Seal of PMO Mandate

PMO mandate

A common, even number one reason that so many project management offices fail is because they are not given the right mandate.  A decision may be made to form a PMO or, even worse, it is more of a suggestion that a PMO is formed.  Unfortunately, as one of the duties of a PMO is to provide transparency and visibility of the status and progress of projects, many project managers are very resistant.


This is understandable as why would you want to have an independent function shining the spotlight on your work, especially when it is not going well.  Many project managers and stakeholders would be far happier keeping close control on what is reported and when so as to control the message flow.  This of course is the very reason there are so many surprises near the end of a project as the project has not been honest about progress and status.

Make sure the PMO has a Mandate

For the reason above, it is very important that the PMO is publically given the mandate at the start.  The mandate should:

  • Be issued by senior management (not the PMO)
  • Clearly state the objective (goals) of the PMO
  • Empower the PMO manager
  • State what is expected
  • Explain why it is important to the organisation

Clear Communication

Time should be spent crafting this communication as it is very important to the success of the PMO.   It must convey the importance of the PMO in achieving the objectives.  It must not convey any sense of bureaucracy, this will be used to damage the PMO.

It is also very important that the communication is sent to all relevant stakeholders within the organisation.  It is no good approaching a project manager to complete regular reporting, etc if they are unaware of the mandate because it has not been sent to them.

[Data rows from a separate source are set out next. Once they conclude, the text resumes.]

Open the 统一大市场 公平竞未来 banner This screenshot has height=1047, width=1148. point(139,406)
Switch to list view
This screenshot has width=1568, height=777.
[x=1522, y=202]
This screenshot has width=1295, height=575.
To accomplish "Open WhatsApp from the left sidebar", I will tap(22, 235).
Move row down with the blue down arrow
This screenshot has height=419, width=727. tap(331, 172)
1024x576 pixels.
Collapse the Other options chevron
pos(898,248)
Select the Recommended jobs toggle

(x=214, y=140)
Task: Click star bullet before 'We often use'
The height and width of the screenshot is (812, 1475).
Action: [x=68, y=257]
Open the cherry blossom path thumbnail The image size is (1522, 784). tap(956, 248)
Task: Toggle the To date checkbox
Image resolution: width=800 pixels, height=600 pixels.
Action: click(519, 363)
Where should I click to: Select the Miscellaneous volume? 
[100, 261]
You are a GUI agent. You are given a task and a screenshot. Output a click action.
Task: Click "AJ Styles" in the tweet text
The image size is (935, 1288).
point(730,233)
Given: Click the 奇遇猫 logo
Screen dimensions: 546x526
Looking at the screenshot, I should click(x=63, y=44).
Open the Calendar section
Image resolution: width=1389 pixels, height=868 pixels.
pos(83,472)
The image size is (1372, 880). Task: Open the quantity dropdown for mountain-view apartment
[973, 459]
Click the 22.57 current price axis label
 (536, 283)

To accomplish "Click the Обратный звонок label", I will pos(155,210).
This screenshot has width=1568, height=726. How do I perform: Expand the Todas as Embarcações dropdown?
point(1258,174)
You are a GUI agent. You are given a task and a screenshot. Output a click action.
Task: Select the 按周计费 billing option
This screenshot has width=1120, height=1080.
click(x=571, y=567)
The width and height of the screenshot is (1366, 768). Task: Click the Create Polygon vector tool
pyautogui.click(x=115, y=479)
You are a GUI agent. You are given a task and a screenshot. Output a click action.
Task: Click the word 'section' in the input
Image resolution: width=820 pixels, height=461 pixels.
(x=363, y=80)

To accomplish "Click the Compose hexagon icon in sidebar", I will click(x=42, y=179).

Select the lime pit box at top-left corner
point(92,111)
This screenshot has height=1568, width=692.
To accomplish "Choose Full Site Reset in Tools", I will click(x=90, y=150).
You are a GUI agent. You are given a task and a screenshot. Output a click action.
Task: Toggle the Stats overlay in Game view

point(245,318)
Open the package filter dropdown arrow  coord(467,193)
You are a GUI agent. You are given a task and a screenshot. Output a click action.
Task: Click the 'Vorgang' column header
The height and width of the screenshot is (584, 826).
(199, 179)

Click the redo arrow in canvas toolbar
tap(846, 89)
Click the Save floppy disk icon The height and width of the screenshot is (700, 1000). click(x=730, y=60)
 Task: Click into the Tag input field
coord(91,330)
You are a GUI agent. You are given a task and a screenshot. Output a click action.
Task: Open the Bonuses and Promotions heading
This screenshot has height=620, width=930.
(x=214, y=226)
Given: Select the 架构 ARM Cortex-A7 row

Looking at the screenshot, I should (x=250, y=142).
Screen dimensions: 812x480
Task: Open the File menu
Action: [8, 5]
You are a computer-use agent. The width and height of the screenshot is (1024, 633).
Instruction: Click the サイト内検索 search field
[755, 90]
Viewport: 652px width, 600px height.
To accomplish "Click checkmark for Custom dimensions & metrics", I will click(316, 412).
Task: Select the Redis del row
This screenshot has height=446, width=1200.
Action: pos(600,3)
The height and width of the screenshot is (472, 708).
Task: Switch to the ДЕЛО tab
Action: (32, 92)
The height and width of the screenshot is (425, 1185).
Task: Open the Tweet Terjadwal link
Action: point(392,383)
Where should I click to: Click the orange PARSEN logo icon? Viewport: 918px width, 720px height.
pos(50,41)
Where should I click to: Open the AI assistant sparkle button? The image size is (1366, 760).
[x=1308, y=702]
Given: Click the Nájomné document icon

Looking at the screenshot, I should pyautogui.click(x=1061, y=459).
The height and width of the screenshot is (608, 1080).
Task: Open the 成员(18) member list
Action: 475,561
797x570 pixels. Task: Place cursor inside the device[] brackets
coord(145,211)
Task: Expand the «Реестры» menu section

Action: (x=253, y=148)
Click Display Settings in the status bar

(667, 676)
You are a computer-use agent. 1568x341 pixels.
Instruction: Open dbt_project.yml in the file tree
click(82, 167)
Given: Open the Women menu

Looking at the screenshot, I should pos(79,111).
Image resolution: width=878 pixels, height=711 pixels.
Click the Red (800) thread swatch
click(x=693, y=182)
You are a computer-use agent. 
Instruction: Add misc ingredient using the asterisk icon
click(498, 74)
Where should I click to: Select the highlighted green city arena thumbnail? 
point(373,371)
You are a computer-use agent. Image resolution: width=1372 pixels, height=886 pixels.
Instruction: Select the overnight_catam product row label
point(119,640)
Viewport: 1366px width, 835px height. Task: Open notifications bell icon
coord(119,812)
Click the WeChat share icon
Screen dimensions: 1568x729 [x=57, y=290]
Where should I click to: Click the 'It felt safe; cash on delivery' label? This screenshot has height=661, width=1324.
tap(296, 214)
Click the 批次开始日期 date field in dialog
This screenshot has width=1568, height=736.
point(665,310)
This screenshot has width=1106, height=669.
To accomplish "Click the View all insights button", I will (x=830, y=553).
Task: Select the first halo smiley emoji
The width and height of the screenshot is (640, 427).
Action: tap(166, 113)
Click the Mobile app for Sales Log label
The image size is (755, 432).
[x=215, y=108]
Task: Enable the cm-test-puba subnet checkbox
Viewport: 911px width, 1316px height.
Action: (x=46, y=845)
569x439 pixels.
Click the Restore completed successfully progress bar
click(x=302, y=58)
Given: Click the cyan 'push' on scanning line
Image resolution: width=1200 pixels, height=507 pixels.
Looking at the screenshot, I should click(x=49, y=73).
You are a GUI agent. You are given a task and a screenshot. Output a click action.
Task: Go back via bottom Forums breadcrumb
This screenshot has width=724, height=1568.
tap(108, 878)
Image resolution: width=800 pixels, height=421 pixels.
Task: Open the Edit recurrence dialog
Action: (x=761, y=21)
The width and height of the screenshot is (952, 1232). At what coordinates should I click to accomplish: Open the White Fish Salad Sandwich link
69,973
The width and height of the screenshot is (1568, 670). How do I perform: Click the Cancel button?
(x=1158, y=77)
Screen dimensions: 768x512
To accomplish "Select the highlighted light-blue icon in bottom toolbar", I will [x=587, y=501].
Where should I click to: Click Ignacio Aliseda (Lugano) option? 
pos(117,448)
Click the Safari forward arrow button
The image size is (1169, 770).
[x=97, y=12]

The PMO manager should spend time ensuring that the distribution list includes all relevant parties.  This can then be given to senior management.

Example PMO Mandate e-mail Communication

The senior management team have identified and approved 4 projects that are critical to the strategic objectives of the organisation.

  • Project 1
  • Project 2
  • Project 3
  • Project 4

To provide focus and support to allow these projects to be successful, a project management office will be formed to:

  • Provide support to the project managers
  • Provide oversight and challenge on progress and status through standard reporting
  • Provide a platform for the identification and resolution of risks and issues threatening delivery
  • Provide a governance structure for rapid decision making
  • Ensure senior management are able to make informed decisions

The PMO is very important to the organisation.  Therefore, <PMO Manager> has been appointed as the PMO Manager reporting to <Senior Manager Name> and will be responsible for:

  • Building the PMO function
  • Defining tools and processes
  • Providing consistent and frequent updates to <Senior Management Forum>

Please can I ask that you provide your full support to <PMO Manager> and the PMO so as to support the successful delivery of the strategic projects.

If you have any questions, please do not hesitate to contact <PMO Manager> or myself.

In Summary

A PMO must have the support of senior management and a visible, widely communicated mandate.  Take time to ensure that this mandate is clear and communicated to all of the appropriate stakeholders, especially the project managers and sponsors.